Curate voi la post-produzione delle vostre foto? Per color e il fotoritocco siete autonomi o preferite affidarvi a collaboratori esterni?

Philippe + Stefano. Per quanto riguarda l’aspetto visivo delle immagini che produciamo durante il set, ce ne occupiamo noi: pasta, grana, contrasto, profili cromatici. La vera capacità durante la post-produzione è quella di adattarsi: il risultato finale deve essere la somma di tanti punti di vista, a partire ovviamente dal tuo. Per quanto riguarda gli scatti per i poster cinematografici, a volte abbiamo delle indicazioni da seguire: ci facciamo sempre una bella chiacchierata col grafico, col dipartimento marketing, con la produzione e il regista. Anche la locandina può cambiare. Proprio per questo motivo, saper coinvolgere quanta più gente possibile è un aspetto essenziale nel nostro lavoro.

Che macchina fotografica usate ora e perché è la più adatta?

Philippe + Stefano. Abbiamo scelto Fujifilm per i set. Le mirrorless ci hanno permesso di non utilizzare più il Sound Blimp per attutire il rumore dello scatto, con la funzione otturatore elettronico sono diventate macchine completamente silenziose. Usiamo anche Canon 5Dsr per quanto riguarda i posati in studio e il medio formato. Oggi si sceglie una macchina per il sensore; prima, invece, si valutavano le sue ottiche o la maneggevolezza. Negli anni, abbiamo notato che il sensore di Fujifilm soddisfa meglio il nostro gusto. Il suo risultato è molto analogico. 

Gli obbiettivi: quali lenti preferite nel vostro lavoro sul set o per i posati in studio?

Philippe + Stefano. Per quanto riguarda le ottiche sul set, usiamo quelle fisse in condizione di scarsa luminosità: dal 23 mm f.1,4 al 56mm f.1,2. In studio usiamo quasi sempre invece lo zoom EF 70-200 mm f / 2.8L IS II USM della Canon. Sui set non possiamo muoverci troppo. Il fotografo, davanti al set, è l’unica figura che non contribuisce a fare il film, partecipa alle riprese come spettatore passivo. L’aiuto attrezzista, ad esempio, sposta delle cose che poi appariranno nel film. Il fotografo invece deve essere discreto e il meno visibile possibile. Nello studio, per i posati, è il contrario: il fotografo è il protagonista assoluto in quanto deve dirigere gli attori.  Insomma, c’è una sorta di schizofrenia in questo mestiere…

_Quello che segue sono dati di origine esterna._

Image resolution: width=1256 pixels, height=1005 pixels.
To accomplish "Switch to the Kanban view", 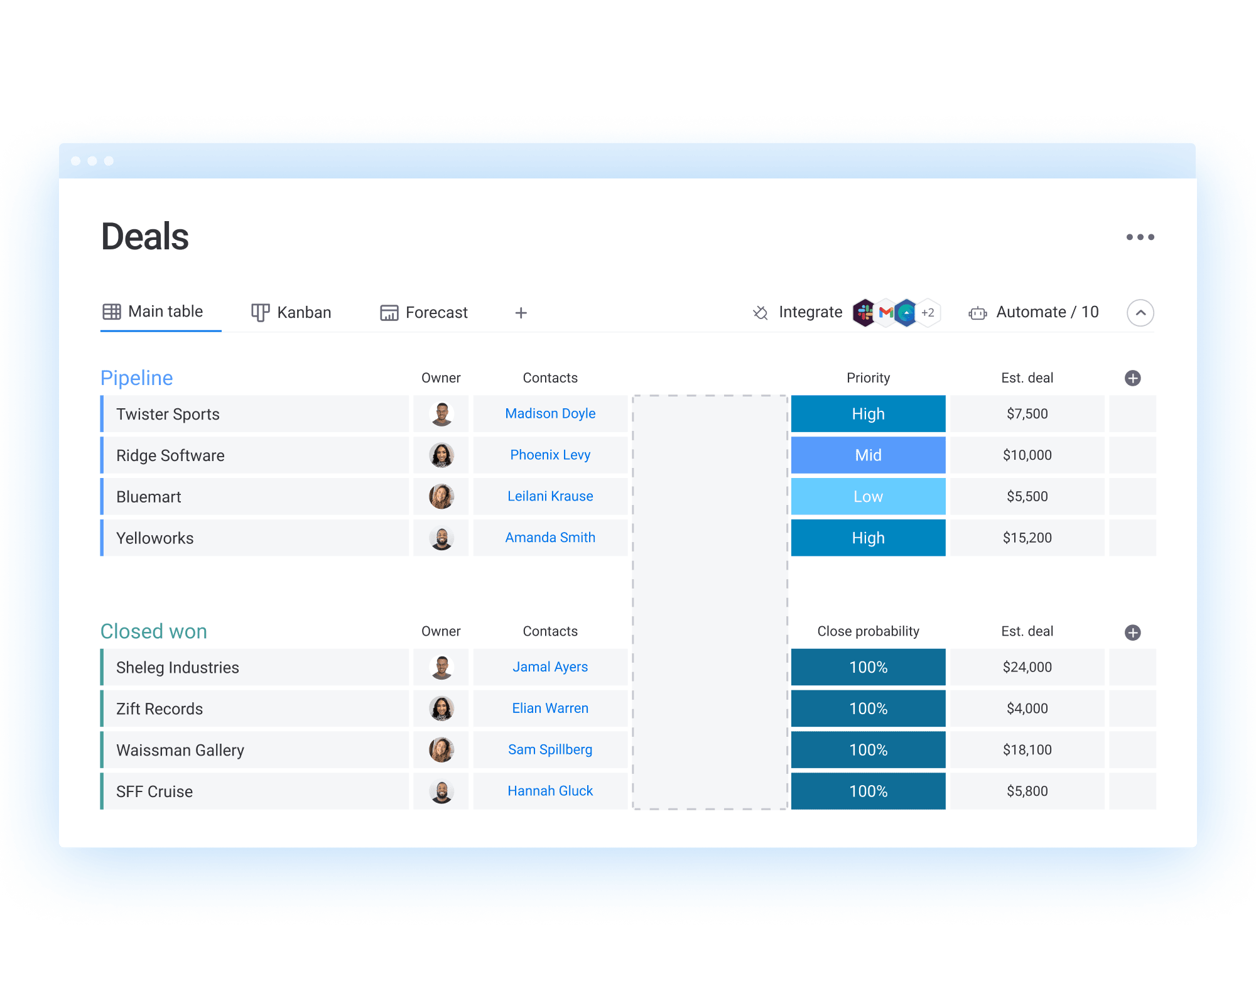I will click(x=292, y=313).
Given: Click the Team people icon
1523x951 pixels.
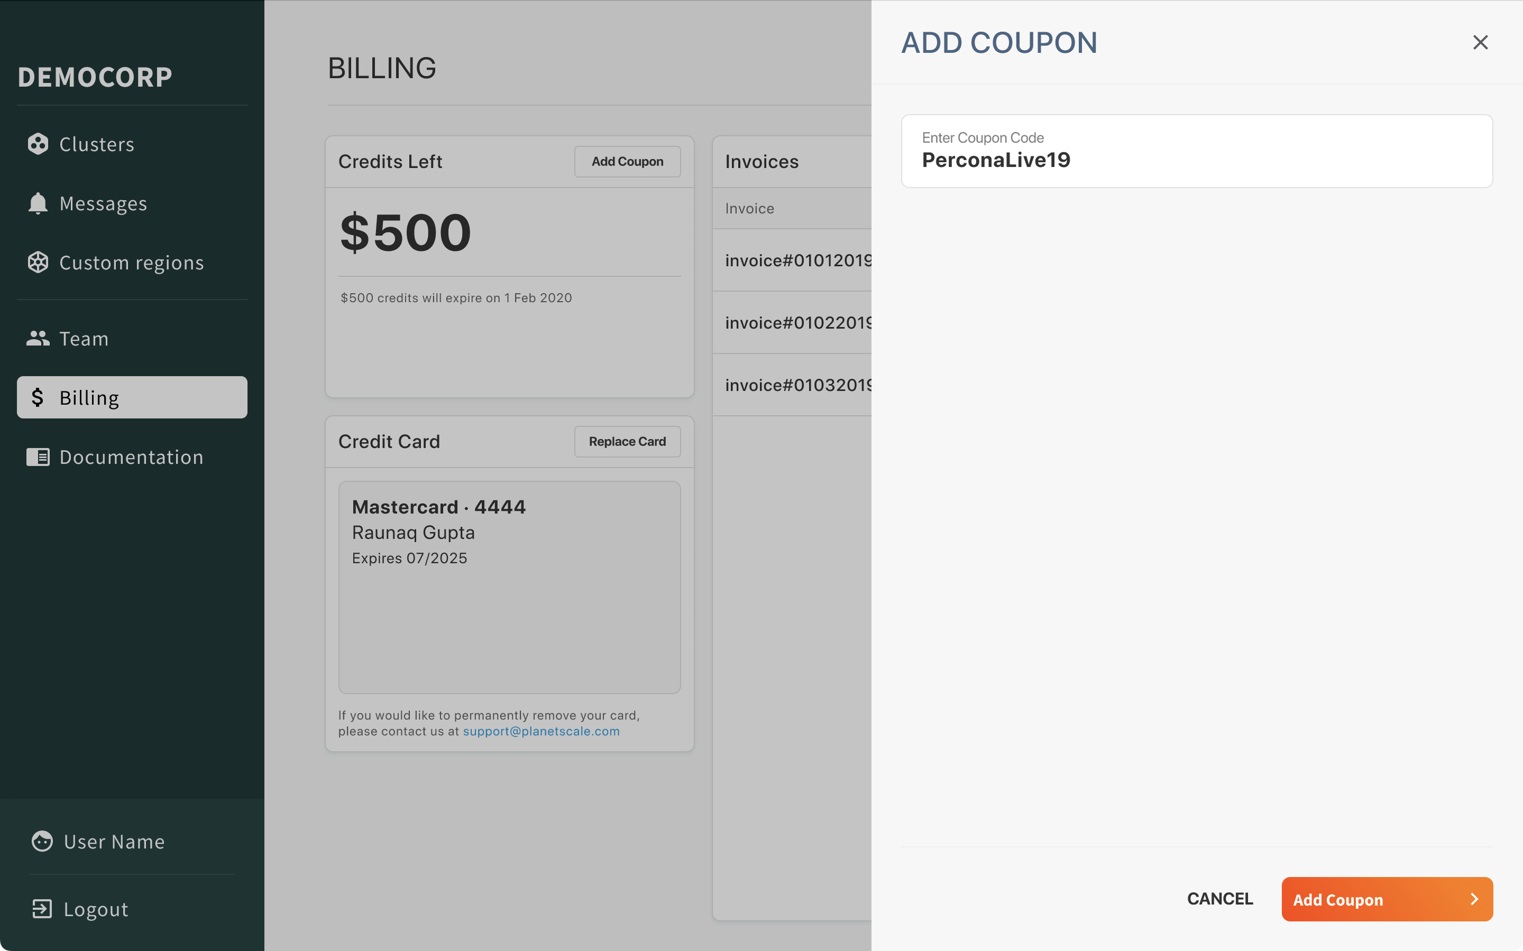Looking at the screenshot, I should pyautogui.click(x=38, y=338).
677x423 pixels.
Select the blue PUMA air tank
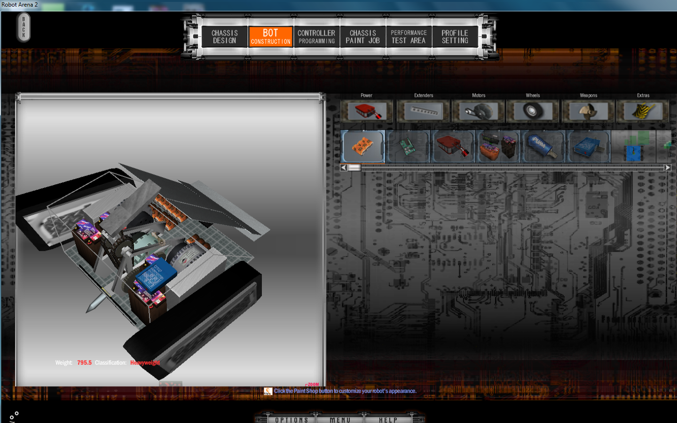coord(543,147)
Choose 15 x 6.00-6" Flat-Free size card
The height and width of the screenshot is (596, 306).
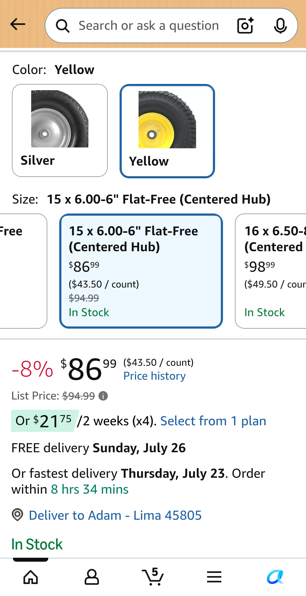[141, 271]
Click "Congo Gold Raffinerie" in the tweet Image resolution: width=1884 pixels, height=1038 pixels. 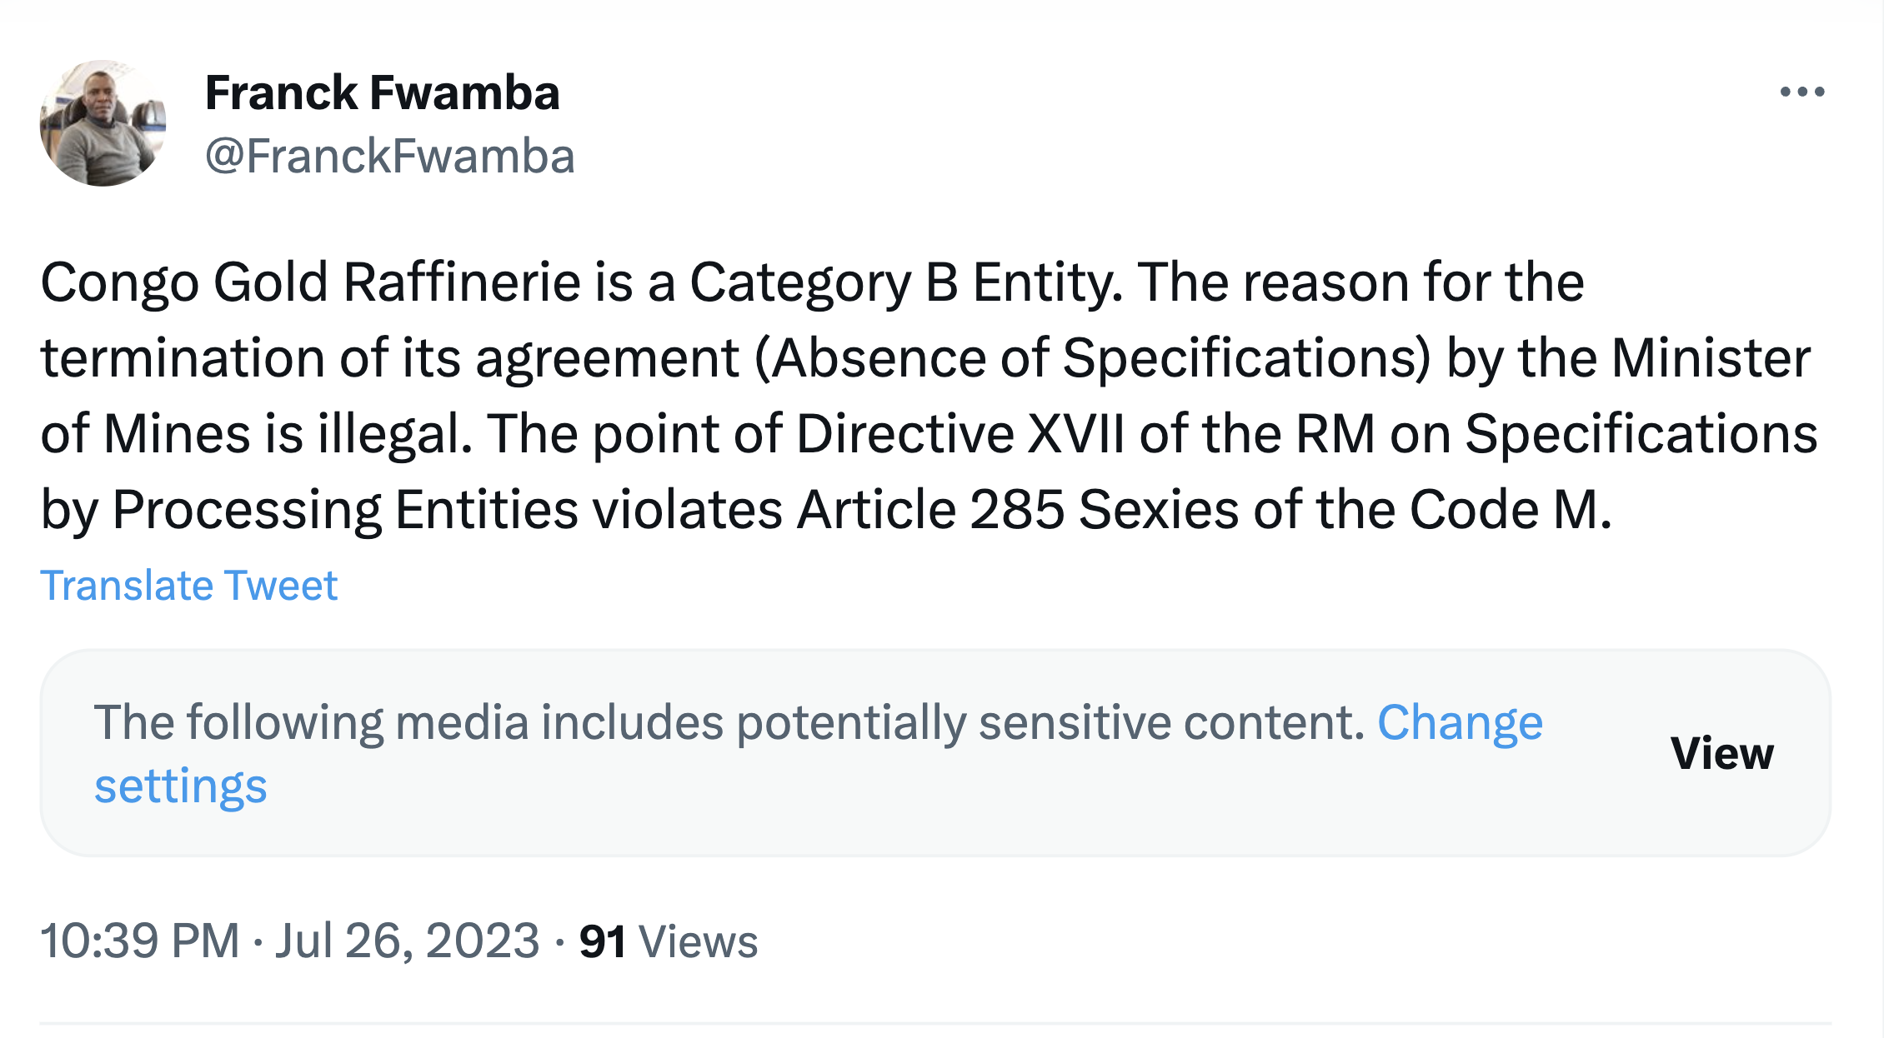310,282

Preferite lavorare solo con la luce naturale o con diverse luci artificiali?

Philippe. Il fotografo deve essere capace di maneggiare tanto la luce naturale quanto quella artificiale, soprattutto nel cinema. Per quanto riguarda le attività commerciali, al 99% si lavora con luce artificiale. Quando siamo sul set, dobbiamo adeguarci alle luci di un altro professionista, ossia il direttore della fotografia. Lavoriamo dunque in base alla sua attività. Di solito, il regista e il suo operatore hanno concordato la luce in base al tipo di immagini che si vuole ottenere. Bisogna sposare la scelta del direttore della fotografia. Noi non possiamo assolutamente avere le stesse angolazioni della macchina da presa: la luce va dunque interpretata. Il punto di vista è per forza differente.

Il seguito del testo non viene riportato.